== Data provided
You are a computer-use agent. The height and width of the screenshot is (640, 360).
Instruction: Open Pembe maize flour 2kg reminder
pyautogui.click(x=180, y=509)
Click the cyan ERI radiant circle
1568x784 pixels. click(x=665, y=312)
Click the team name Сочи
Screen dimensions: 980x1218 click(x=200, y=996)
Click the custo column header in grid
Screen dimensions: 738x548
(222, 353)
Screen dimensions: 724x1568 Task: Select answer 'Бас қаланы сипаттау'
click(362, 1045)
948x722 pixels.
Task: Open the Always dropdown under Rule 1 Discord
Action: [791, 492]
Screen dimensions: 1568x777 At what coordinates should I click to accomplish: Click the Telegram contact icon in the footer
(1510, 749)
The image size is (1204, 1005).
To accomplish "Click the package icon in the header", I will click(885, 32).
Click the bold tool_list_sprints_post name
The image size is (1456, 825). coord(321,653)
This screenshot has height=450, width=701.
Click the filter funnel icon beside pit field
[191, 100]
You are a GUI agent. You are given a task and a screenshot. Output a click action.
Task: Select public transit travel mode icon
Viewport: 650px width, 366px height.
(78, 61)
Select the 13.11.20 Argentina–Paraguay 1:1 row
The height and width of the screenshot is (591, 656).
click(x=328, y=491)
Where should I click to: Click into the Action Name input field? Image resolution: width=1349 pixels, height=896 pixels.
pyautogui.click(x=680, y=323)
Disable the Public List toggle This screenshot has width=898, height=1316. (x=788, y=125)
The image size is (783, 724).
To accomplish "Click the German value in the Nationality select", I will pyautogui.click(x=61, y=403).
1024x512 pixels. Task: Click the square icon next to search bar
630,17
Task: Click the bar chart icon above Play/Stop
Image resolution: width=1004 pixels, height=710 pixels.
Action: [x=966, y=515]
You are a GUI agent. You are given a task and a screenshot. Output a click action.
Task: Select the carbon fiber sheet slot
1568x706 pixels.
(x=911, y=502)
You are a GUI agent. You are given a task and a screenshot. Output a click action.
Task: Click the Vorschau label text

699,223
====
**Your objective**
Once you have read the records, write every one of them out again exactly.

**Response to the exercise**
You are a computer-use agent. The height and width of the screenshot is (640, 360).
Instruction: Open Pembe maize flour 2kg reminder
pyautogui.click(x=180, y=509)
Click the cyan ERI radiant circle
1568x784 pixels. click(x=665, y=312)
Click the team name Сочи
Screen dimensions: 980x1218 click(x=200, y=996)
Click the custo column header in grid
Screen dimensions: 738x548
(222, 353)
Screen dimensions: 724x1568 Task: Select answer 'Бас қаланы сипаттау'
click(362, 1045)
948x722 pixels.
Task: Open the Always dropdown under Rule 1 Discord
Action: [791, 492]
Screen dimensions: 1568x777 At what coordinates should I click to accomplish: Click the Telegram contact icon in the footer
(1510, 749)
The image size is (1204, 1005).
To accomplish "Click the package icon in the header", I will click(885, 32).
Click the bold tool_list_sprints_post name
The image size is (1456, 825). coord(321,653)
This screenshot has height=450, width=701.
Click the filter funnel icon beside pit field
[191, 100]
You are a GUI agent. You are given a task and a screenshot. Output a click action.
Task: Select public transit travel mode icon
Viewport: 650px width, 366px height.
(78, 61)
Select the 13.11.20 Argentina–Paraguay 1:1 row
The height and width of the screenshot is (591, 656).
click(x=328, y=491)
Where should I click to: Click into the Action Name input field? Image resolution: width=1349 pixels, height=896 pixels.
pyautogui.click(x=680, y=323)
Disable the Public List toggle This screenshot has width=898, height=1316. (x=788, y=125)
The image size is (783, 724).
To accomplish "Click the German value in the Nationality select", I will pyautogui.click(x=61, y=403).
1024x512 pixels. Task: Click the square icon next to search bar
630,17
Task: Click the bar chart icon above Play/Stop
Image resolution: width=1004 pixels, height=710 pixels.
Action: [x=966, y=515]
You are a GUI agent. You are given a task and a screenshot. Output a click action.
Task: Select the carbon fiber sheet slot
1568x706 pixels.
(x=911, y=502)
You are a GUI agent. You are given a task and a screenshot. Output a click action.
Task: Click the Vorschau label text

699,223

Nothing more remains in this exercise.